§ **Given data**
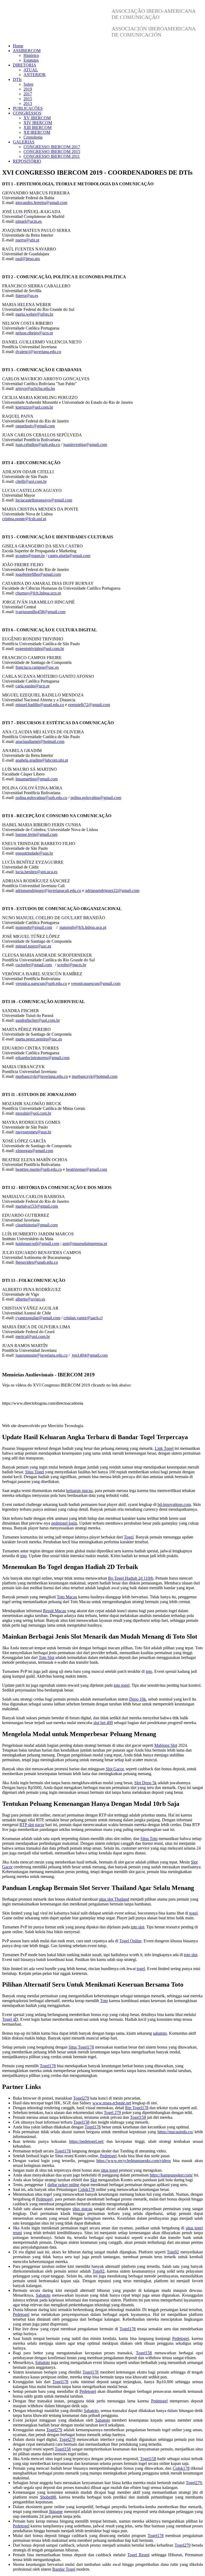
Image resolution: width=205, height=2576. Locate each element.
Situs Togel (34, 1472)
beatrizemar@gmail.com (86, 1169)
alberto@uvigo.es (30, 1299)
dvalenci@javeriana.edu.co (38, 351)
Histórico (31, 55)
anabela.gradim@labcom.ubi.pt (41, 760)
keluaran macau (79, 1490)
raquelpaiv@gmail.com (35, 426)
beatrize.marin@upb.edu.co (38, 1169)
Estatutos (31, 60)
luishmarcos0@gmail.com (37, 1243)
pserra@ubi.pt (27, 240)
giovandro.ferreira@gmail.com (41, 202)
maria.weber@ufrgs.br (34, 314)
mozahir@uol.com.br (33, 1113)
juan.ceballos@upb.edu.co (37, 444)
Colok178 (86, 2189)
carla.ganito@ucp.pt (32, 686)
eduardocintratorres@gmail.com (42, 1057)
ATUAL (30, 70)
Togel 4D (10, 2019)
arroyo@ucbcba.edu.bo (35, 388)
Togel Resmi (138, 2554)
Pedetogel (108, 2156)
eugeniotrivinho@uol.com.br (39, 648)
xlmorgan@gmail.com (34, 1150)
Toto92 (173, 2252)
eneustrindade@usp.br (34, 853)
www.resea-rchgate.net (111, 2103)
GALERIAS (23, 142)
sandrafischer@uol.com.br (37, 1020)
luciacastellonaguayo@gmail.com (43, 500)
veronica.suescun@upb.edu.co (41, 983)
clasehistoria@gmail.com (36, 1225)
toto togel (121, 1685)
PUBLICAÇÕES (28, 108)
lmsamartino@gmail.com (36, 779)
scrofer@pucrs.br (71, 964)
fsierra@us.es (26, 295)
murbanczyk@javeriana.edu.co (41, 1076)
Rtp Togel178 (136, 2107)
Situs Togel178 (81, 2047)
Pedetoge (44, 2199)
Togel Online (130, 1941)
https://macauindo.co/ (175, 2131)
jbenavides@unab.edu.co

§ **Exercise brief**
Print only the lines from the first line of the data above through the one containing "Estatutos (31, 60)", exactly as they are, with pictures omitted.

§ **Solution for this task**
Image resolution: width=205, height=2576. Locate each element.
Situs Togel (34, 1472)
beatrizemar@gmail.com (86, 1169)
alberto@uvigo.es (30, 1299)
dvalenci@javeriana.edu.co (38, 351)
Histórico (31, 55)
anabela.gradim@labcom.ubi.pt (41, 760)
keluaran macau (79, 1490)
raquelpaiv@gmail.com (35, 426)
beatrize.marin@upb.edu.co (38, 1169)
Estatutos (31, 60)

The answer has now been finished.